The LDAP protocol is both cross-platform and standards-based, so applications needn't worry about the type of server hosting the directory. In fact, LDAP is finding much wider industry acceptance because of its status as an Internet standard. Vendors are more willing to write LDAP integration into their products because they don't have to worry about what's at the other end. Your LDAP server could be any one of a number of open-source or commercial LDAP directory servers (or perhaps even a DBMS server with an LDAP interface), since interacting with any true LDAP server involves the same protocol, client connection package, and query commands. By contrast, vendors looking to integrate directly with a DBMS usually must tailor their product to work with each database server vendor individually.

Unlike many relational databases, you do not have to pay for either client connection software or for licensing.

Most LDAP servers are simple to install, easily maintained, and easily optimized.

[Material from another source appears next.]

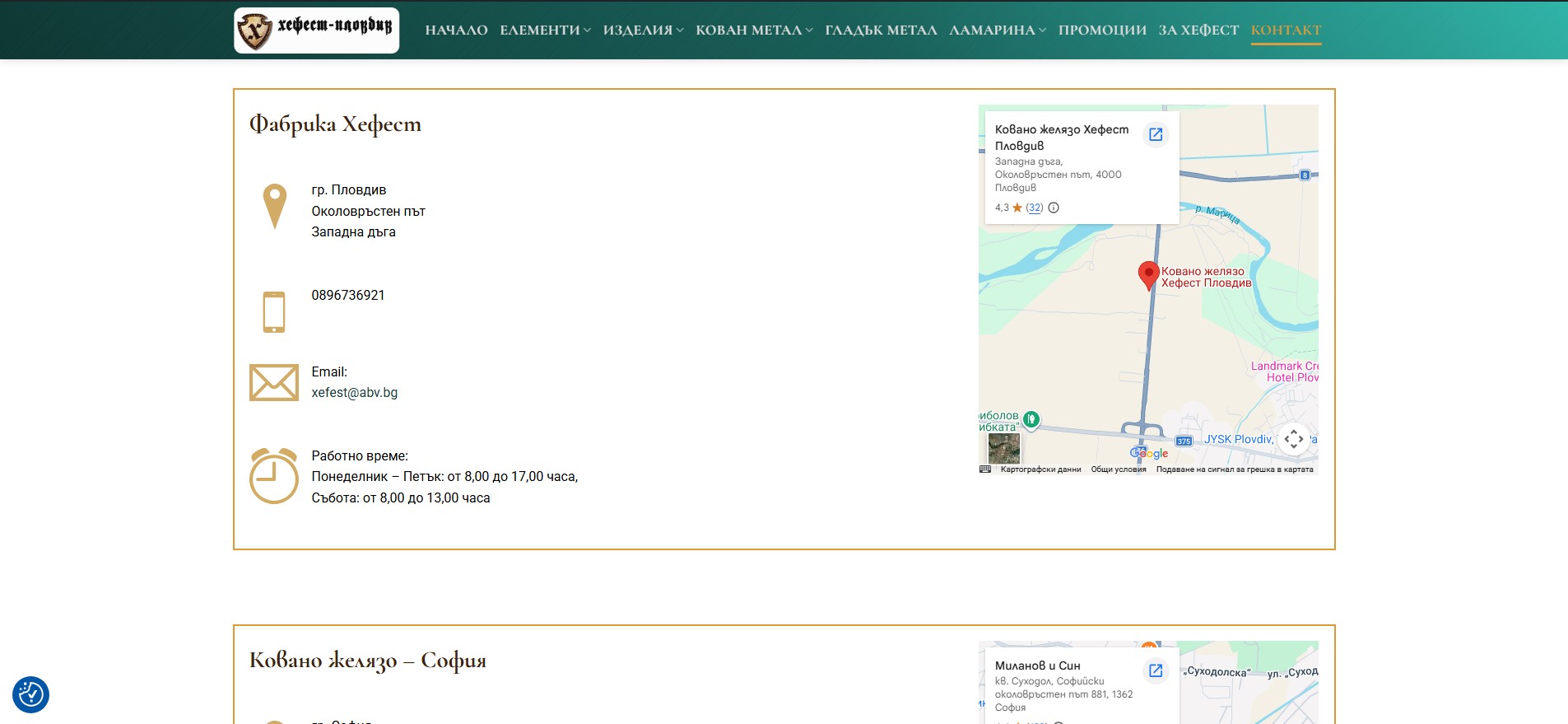Click the map keyboard shortcuts icon
The height and width of the screenshot is (724, 1568).
click(985, 469)
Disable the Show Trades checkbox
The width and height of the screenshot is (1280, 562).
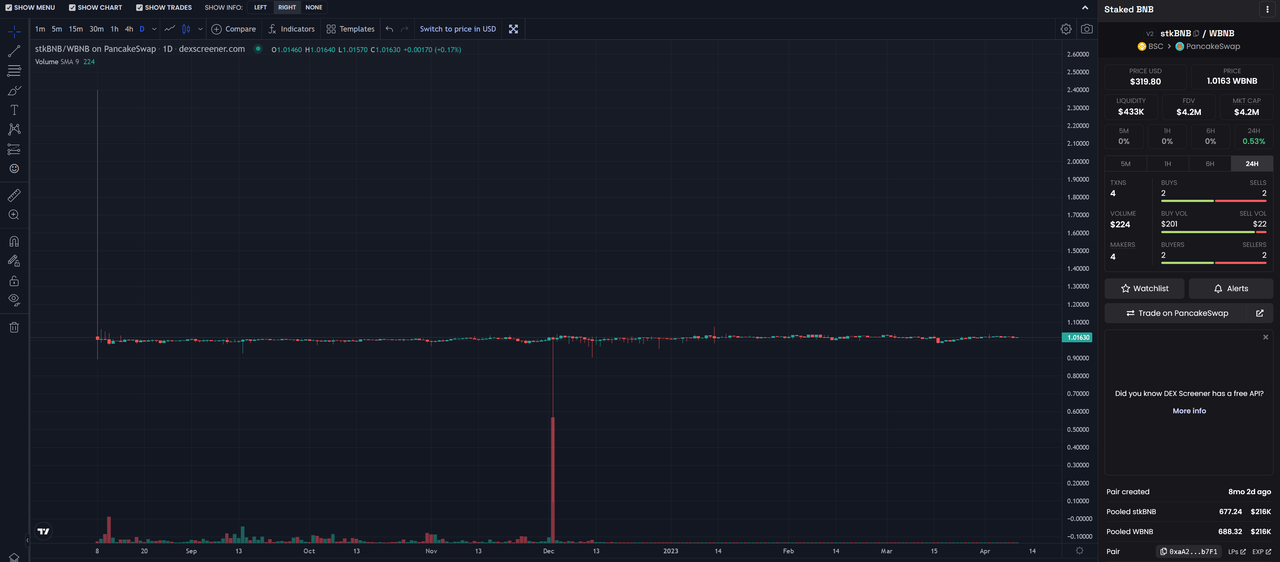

LDAP servers can replicate either some or all of their data via push or pull methods, allowing you to push data to remote offices, to increase security, and so on. The replication technology is built-in and easy to configure. By contrast, many of the big DBMS vendors charge extra for this feature, and it's far more difficult to manage.

LDAP allows you to securely delegate read and modification authority based on your specific needs using ACIs (collectively, an ACL, or Access Control List). For example, your facilities group might be given access to change an employee's location, cube, or office number, but not be allowed to modify entries for any other fields. ACIs can control access depending on who is asking for the data, what data is being asked for, where the data is stored, and other aspects of the record being modified. This is all done through the

LDAP directory directly, so you needn't worry about making security checks at the user application level.

LDAP is particularly useful for storing information that you wish to read from many locations, but update infrequently. For example, your company could store all of the following very efficiently in an LDAP directory:

The company employee phone book and organizational chart

External customer contact information

Infrastructure services information, including NIS maps, email aliases, and so on

Configuration information for distributed software packages

Public certificates and security keys

VERSIONS AND IMPLEMENTATIONS

There are two currently active versions of the LDAP protocol - version 2 (v2) and version 3 (v3). Both are standardised by the IETF. V2 is of interest because of its wide availability and the existence of a public domain implementation. V3 is of interest because of the enhancements it provides over v2.

V2 is defined in RFC 1777 and standard C language client API is defined in RFC 1823. A public domain implementation of both the LDAP API and an LDAP server (SLAPd) is available from the University of Michigan.

V3 is defined in RFC2251. It provides enhancements v2, including:

Improved support for referrals.

Improved security - v3 provides support of various levels of security and authentication mechanisms.

Extensibility - v3 provides a mechanism for the protocol to be extended with out effecting the core of its operation.

Unicode Support

The use of v3 is becoming increasingly common, for example it is implemented in the Netscape LDAP server (which is built on the Michigan work) as well as Microsoft's Active Directory Server.

CONCLUSION

We all use directories of one sort or another every time we use the Internet or our own intranets. LDAP is an extensible, vendor-independent, network protocol standard it supports hardware, software, and network heterogeneity .An LDAP-based directory supports any type of data .You may configure an LDAP-based directory to play essentially any role you wish .The LDAP protocol directly supports various forms of strong security (authentication, privacy, and integrity) technology .We can (and will) use general-purpose directory technology, such as LDAP, to glue together disparate facets of cyberspace, e.g. email, security, white- & yellow-pages directories, collaborative tools, MBone, etc.